The priest glared at the man who'd spoken. "Do not presume to profane this moment!"

"Ramthar," the eldest of the three asked him quietly, "why are you doing this?"

"Aye," the third ranger spoke. "What does shedding blood have to do with stones falling into pools?"

"Enough!" the priest spat at them. "Be still!" His hands were shaking again as he lifted the knife on high. "Your blood must be your payment for what you did here!" He whirled in the air to look down on the crowd and thundered, "Is this not right? Is this not just?"

"Aye" many voices thundered. But in the silence that followed that impressive shout, another voice spoke from the ranks of the faithful, a voice that was not raised, yet somehow carried easily to the ears of all present.

"Ramthar, I've never heard such idiotic raving in my life! What are ye, mad? Since when do priests of Eldath spill the blood of those who embrace other forest faiths? Does Eldath know what ye're about?"

"Blasphemer!" the priest thundered. "Who are you, to use Her name so lightly?"

The man who'd challenged him was rising now, rising into the air as Ramtharage had done, passing the shoulders of the staring worshipers. He was an old man with white hair and beard, who seemed familiar.

"Elminster of Shadowdale, I am," the old man told the assembly. "Perhaps ye've heard of me."

Ramtharage gulped and turned scarlet and gabbled, "Leave this place! This is not your affair! This is a just and fitting punishment for a wrong to holy-"

"Ahh, belt up and stow it," Elminster told him crisply. "It's murder, that's what it'll be, and I'll see that the swordcaptain hangs ye from yonder tree for it, if ye're foolish enough to go through with this nonsense!"

"Be still!" the Keeper of the Fastness thundered. "You have no right to speak here! Y-"

"Ye're wrong, Ramthar," Elminster said in a voice of cold iron. "All folk of Faerun should have the right to speak as they please, anywhere. 'Tis not the duty Eldath laid upon thee to forbid speech, or anything else. Thy task is to nurture and aid, not to restrict or punish. Ye forget thy proper place."

"You dare-?" Ramtharage was purple now and struggling for words. "I-silence him!" Struck by this sudden thought, he leaned forward and told the faithful, "Silence him! Strike him down!"

Angry voices rose in agreement, and fists waved in the air, but no one near the archmage quite dared to leap up and lay a hand on his booted feet. They had all heard tales of the might of the Old Mage of Shadowdale.

"Bring him down with stones!" Ramtharage snarled, waving his fist in the air. "Strike him down with boughs! Strike for our sacred Lady's sal-"

This has gone far enough," Elminster said quietly, but his next words rolled around the Fastness with the force and volume of a thunderclap. "Let this madness be at an end!"

He waved one bony hand, and stillness came again to the clearing, the utter stillness of the magically bound. Elminster looked around at the crowd, frozen in midmovement, only their eyes and lungs free to move… and they looked helplessly back at him. Then he turned slowly, treading air, to squint at the priest who held the knife raised and ready. Elminster shook his head in disgust.

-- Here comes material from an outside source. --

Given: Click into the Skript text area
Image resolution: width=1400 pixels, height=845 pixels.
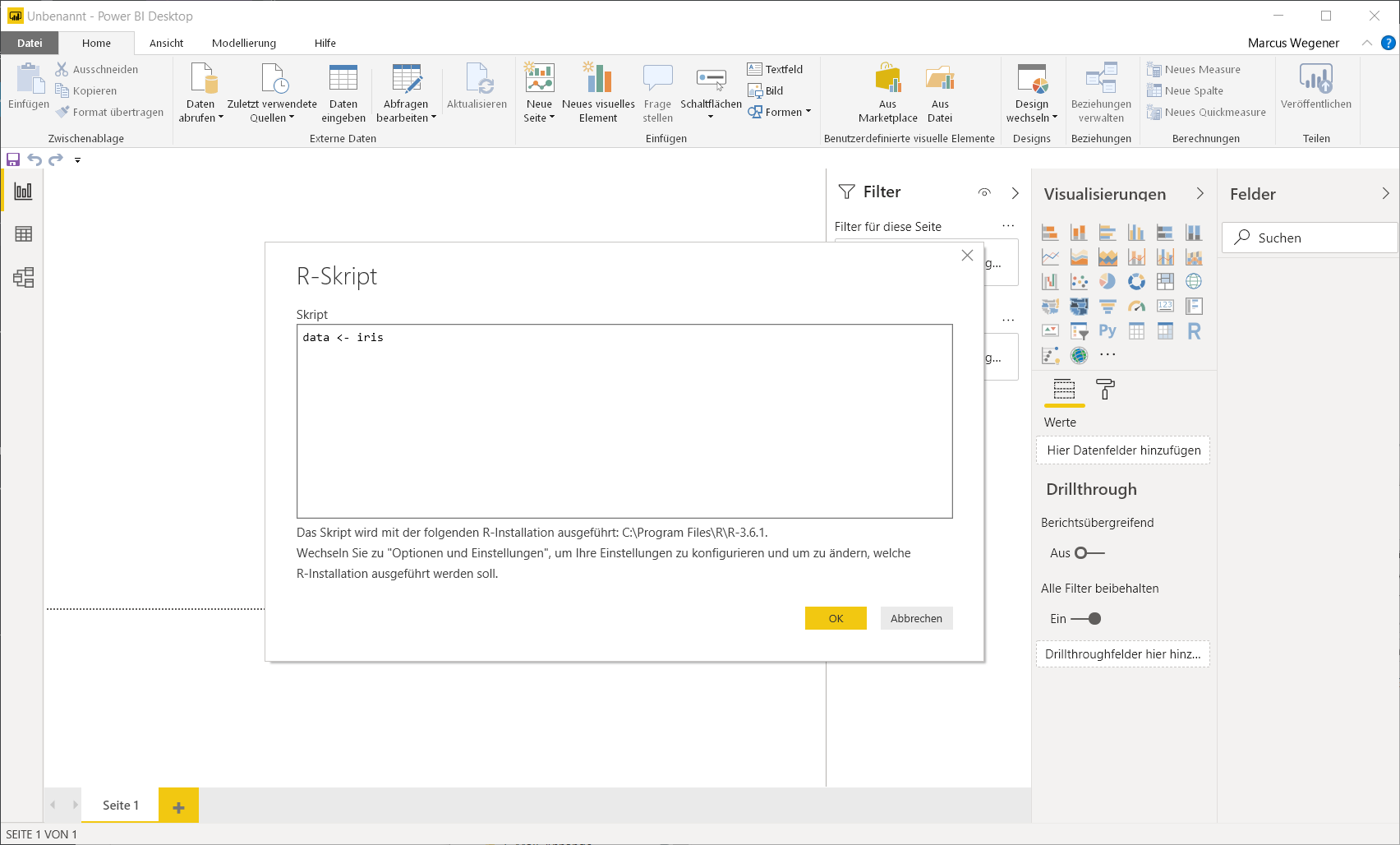Looking at the screenshot, I should (x=624, y=421).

"Ye wouldn't listen to them," El told Ramtharage, "and ye wouldn't listen to me. Who would ye believe, if they told ye flat out in words even ye, Ramtharage Druin, can understand, that ye were wrong? Who would ye heed?" He touched the priest's lips with a finger. "Speak."

"The Goddess herself speaks to me," Ramtharage told him proudly, "and I will hear the counsel of no other."